┌──
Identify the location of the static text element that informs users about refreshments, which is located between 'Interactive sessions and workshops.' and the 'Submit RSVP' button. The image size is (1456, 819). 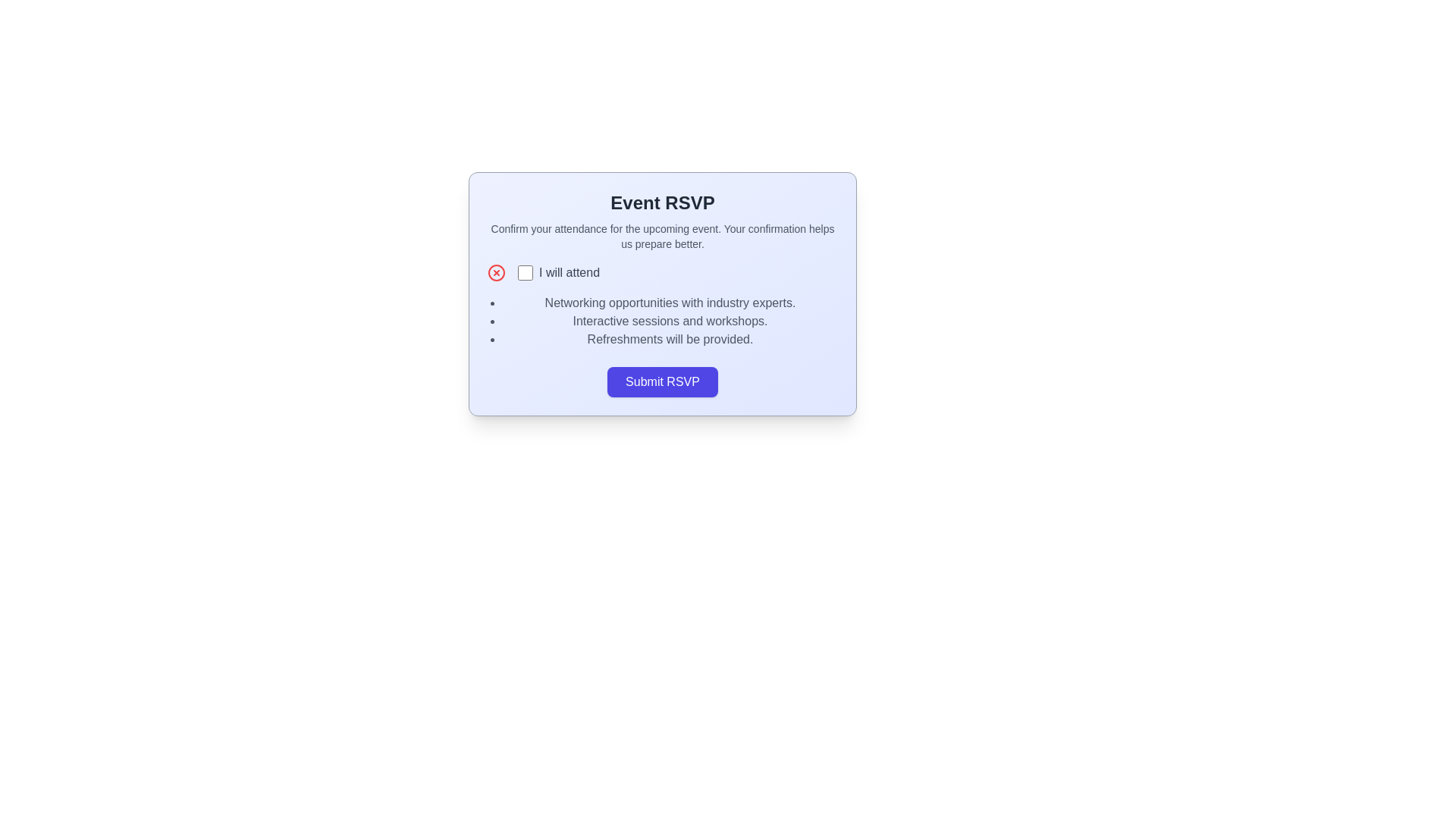
(669, 338).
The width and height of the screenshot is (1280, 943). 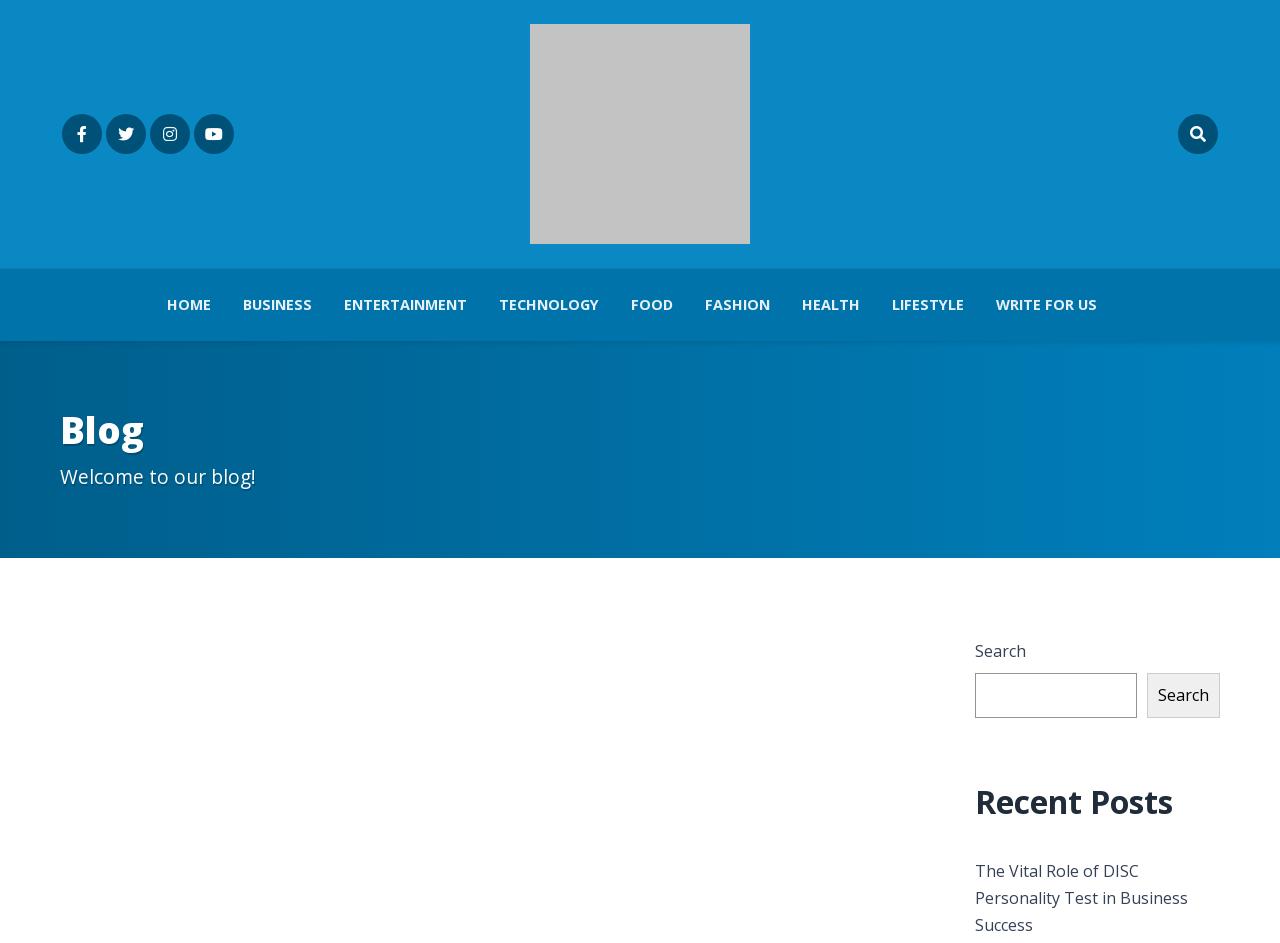 I want to click on 'Blog', so click(x=101, y=430).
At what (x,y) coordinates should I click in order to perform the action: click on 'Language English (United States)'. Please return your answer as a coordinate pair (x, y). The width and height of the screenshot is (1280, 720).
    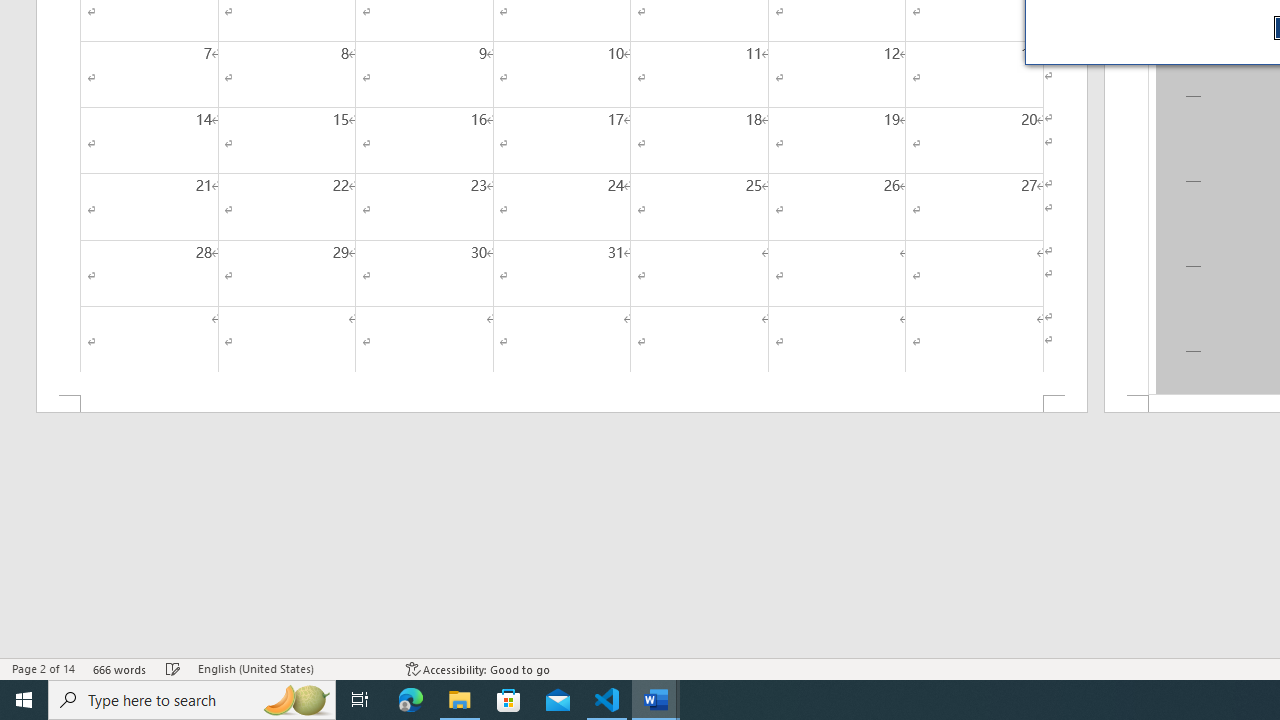
    Looking at the image, I should click on (291, 669).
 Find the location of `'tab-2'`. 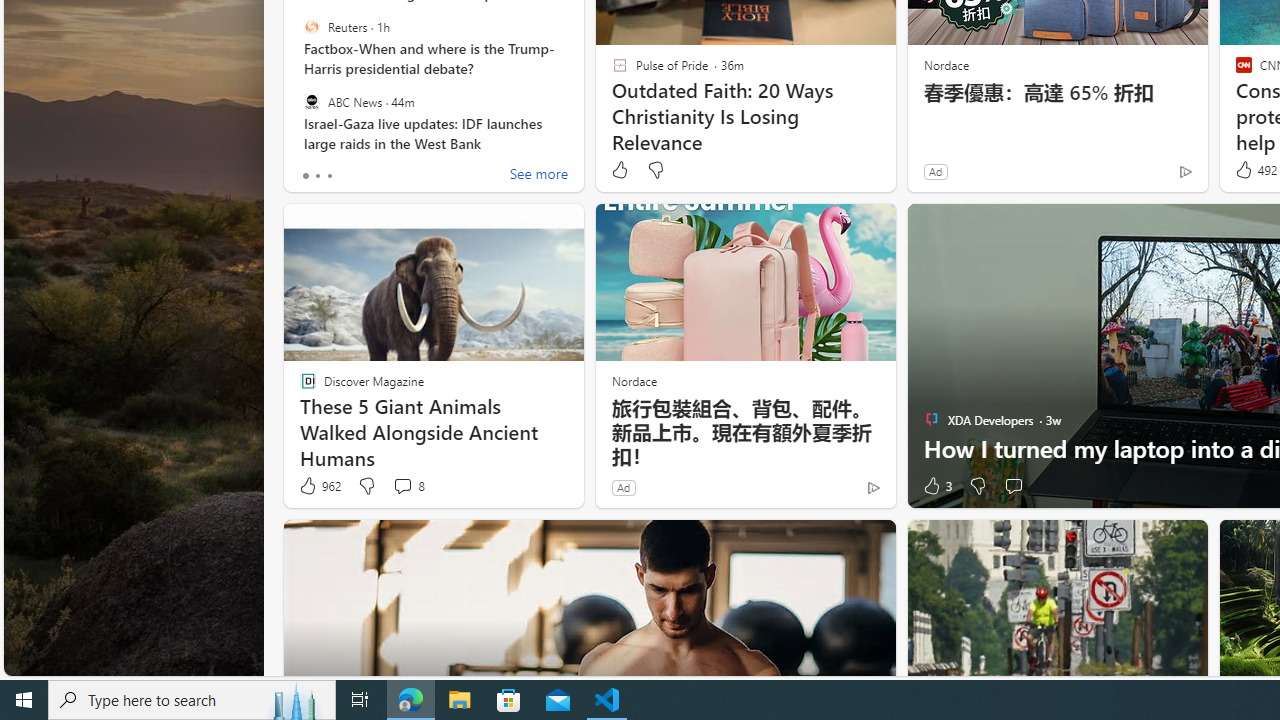

'tab-2' is located at coordinates (328, 175).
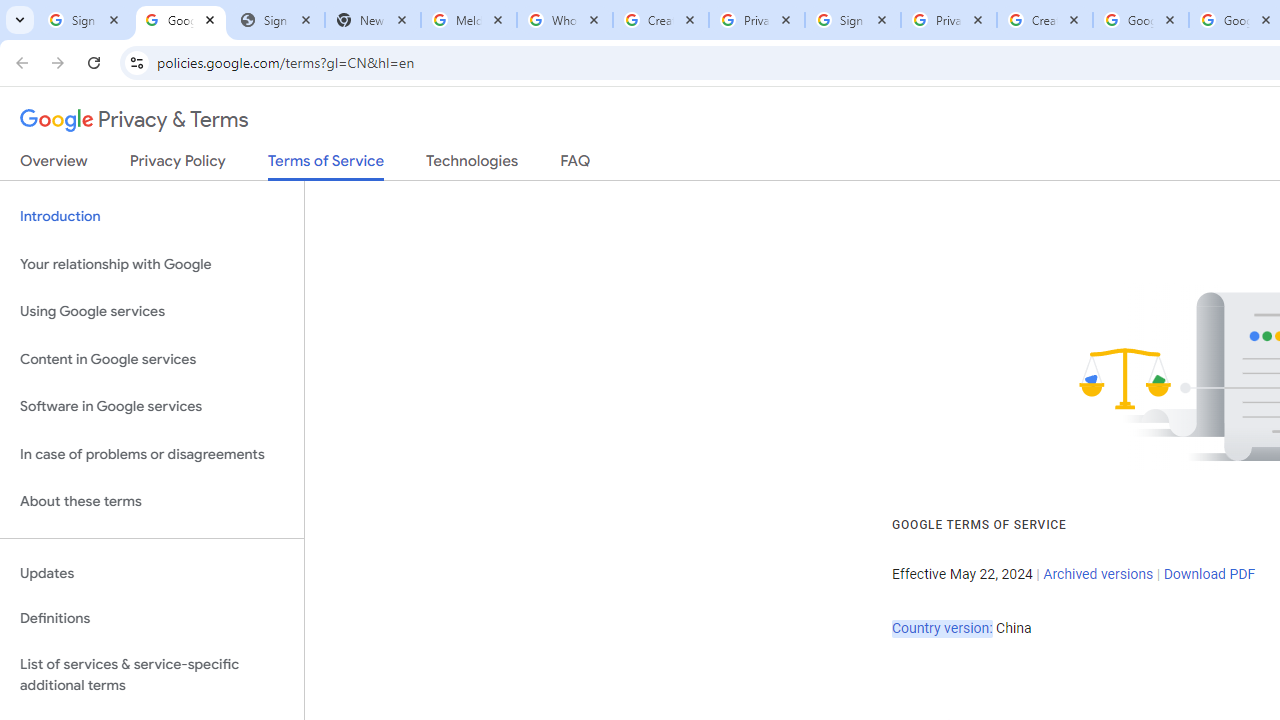  I want to click on 'FAQ', so click(575, 164).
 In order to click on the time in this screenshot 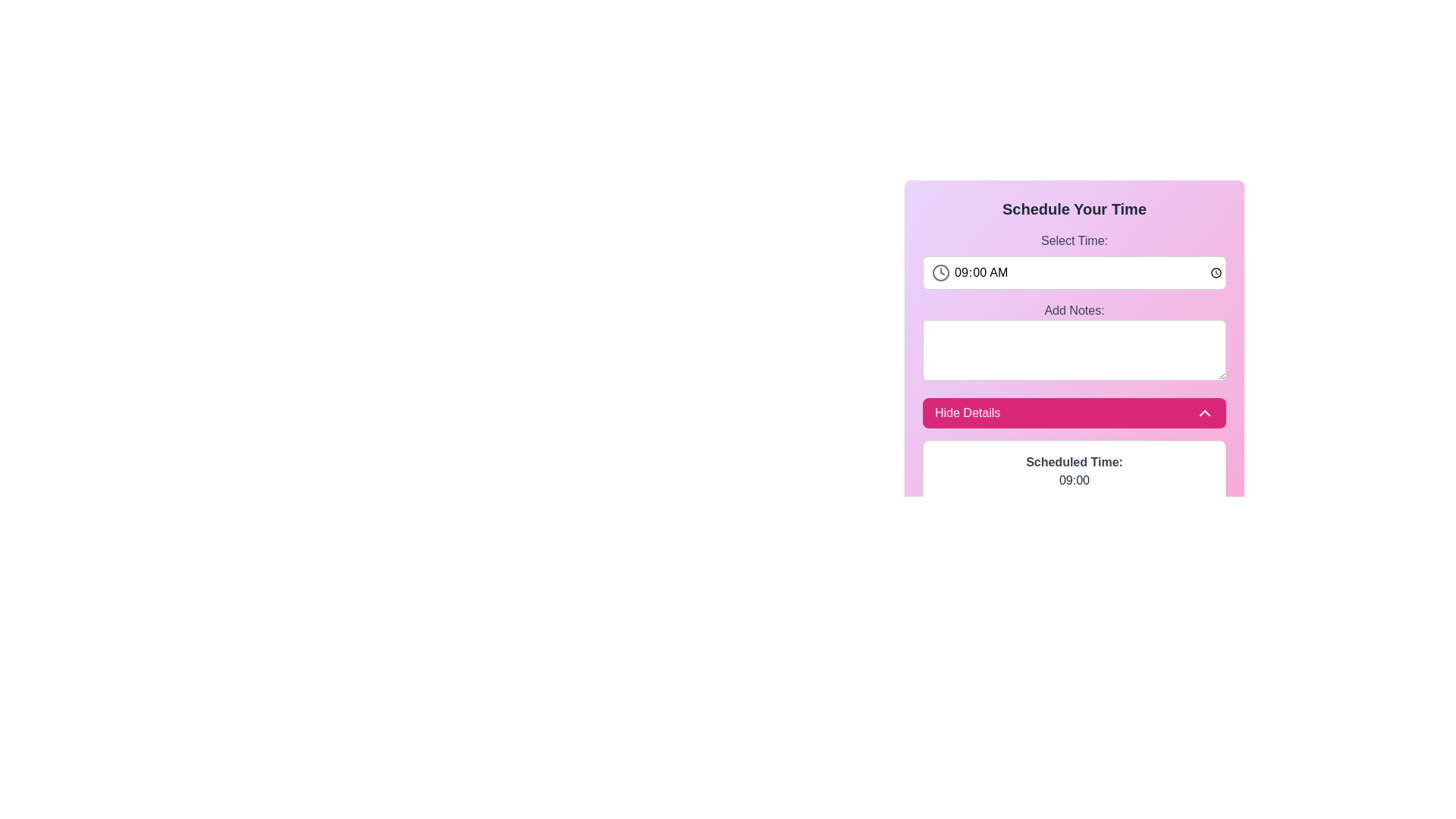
└──
Copy the listing from the line with "At what (x,y)" through the end of the listing, swapping every "screenshot" for "image" and changing nothing else. Leave out the pictures.

At what (x,y) coordinates should I click in order to perform the action: click on 'Language English (United States)'. Please return your answer as a coordinate pair (x, y). The width and height of the image is (1280, 720).
    Looking at the image, I should click on (291, 669).
 Find the location of `'tab-2'`. 

'tab-2' is located at coordinates (328, 175).
  I want to click on 'FAQ', so click(575, 164).
 In order to click on the time in this image 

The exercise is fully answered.